The Farrar-Mansur House is a historic house in Weston, Vermont built in 1797. It is within the boundaries of the Weston Village Historic District, which was listed on the National Register of Historic Places on August 29, 1985.

==History==
The building was originally built by Captain Oliver Farrar as a residence. He built a large addition which included a tavern. The Farrar family lived in the house until 1857, when they sold it to the Mansurs, who occupied it for three generations until 1932. Frank Mansur donated the house to. the Community Club with the stipulation that it be restored and converted to a museum. In the 1930s, it underwent a community-supported restoration, with new clapboarding and exterior moldings, murals in the parlor, exposed beams in the tavern room, as well as furnishings and accessories from the eighteenth and early nineteenth centuries.

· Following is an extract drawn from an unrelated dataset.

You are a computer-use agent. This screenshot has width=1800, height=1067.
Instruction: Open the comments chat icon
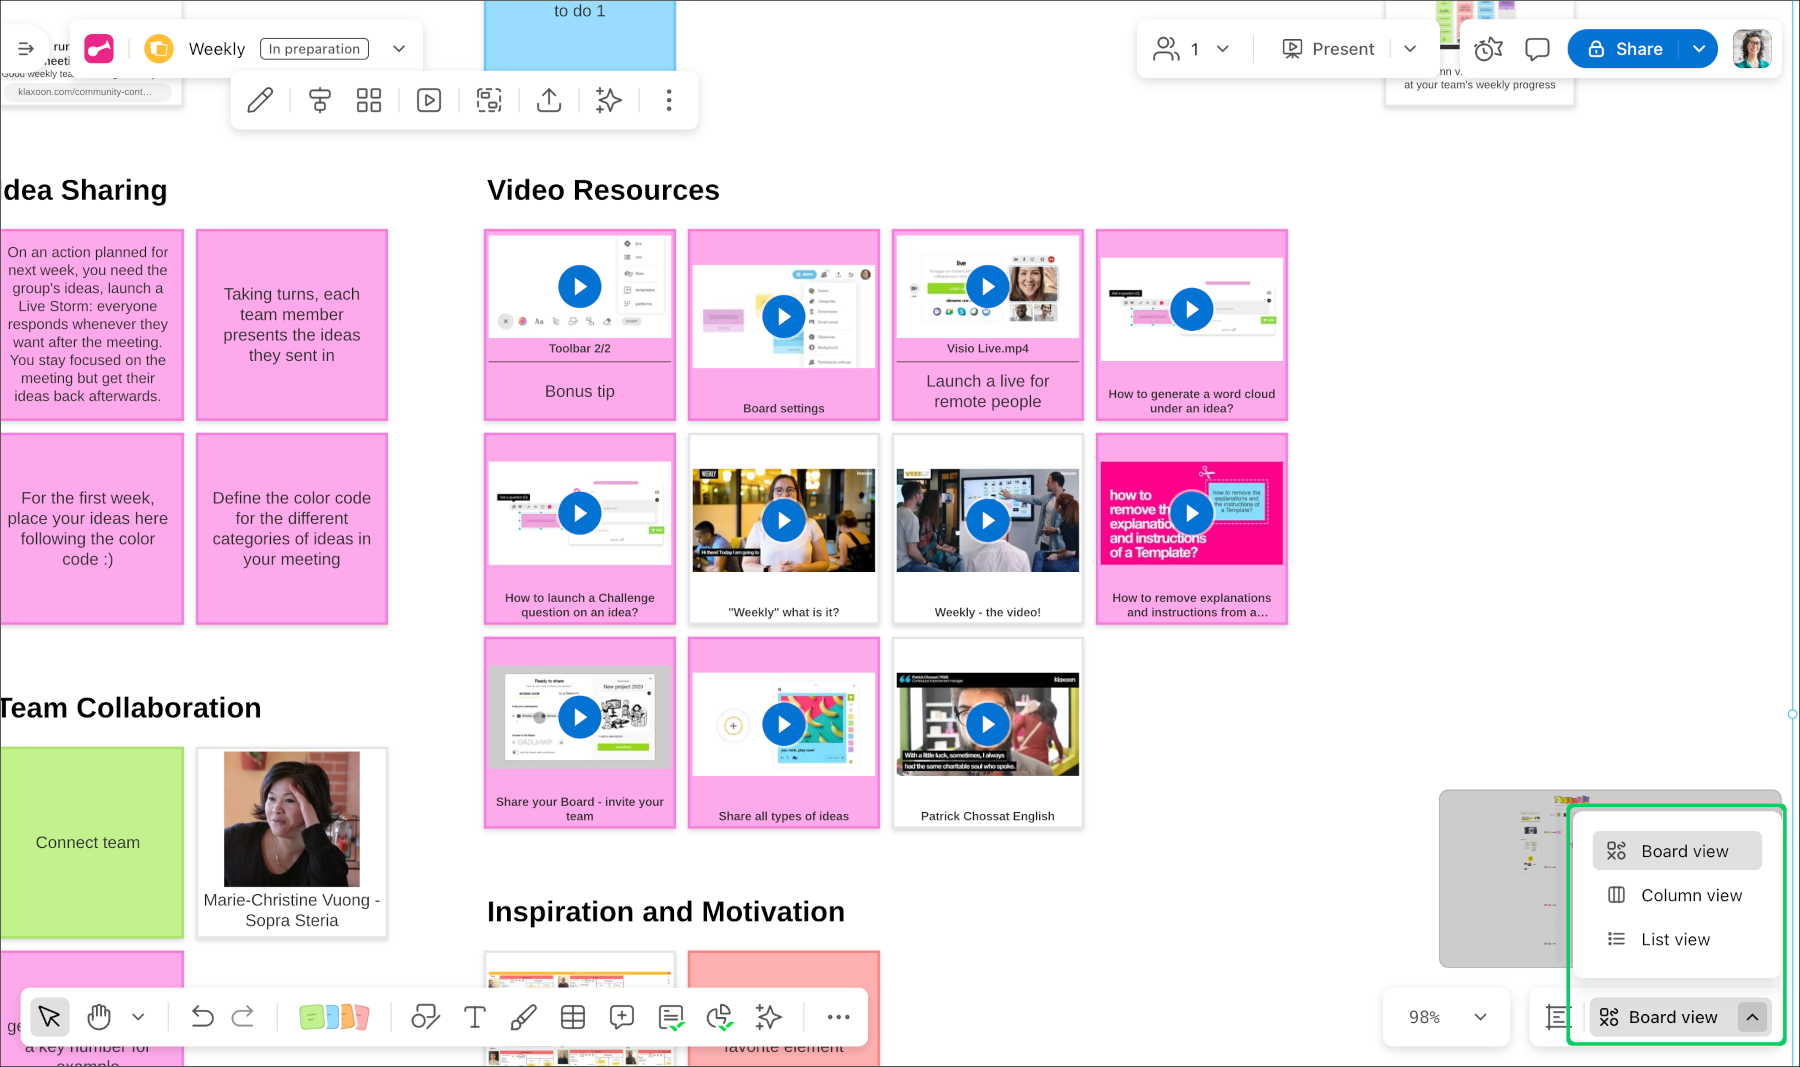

The Farrar-Mansur House is now operated as a historic house museum by the Weston Historical Society. The museum's collection includes many pieces of New England furniture, examples of early 19th century Vermont-made metalware, toys, musical instruments, china, pottery, glassware, costumes, quilts, samplers, and 19th century portraits.

==Bibliography==
- Buildings of Vermont, Glenn M. Andres and Curtis B. Johnson. Charlottesville: University of Virginia Press, 2013, pages 384–385.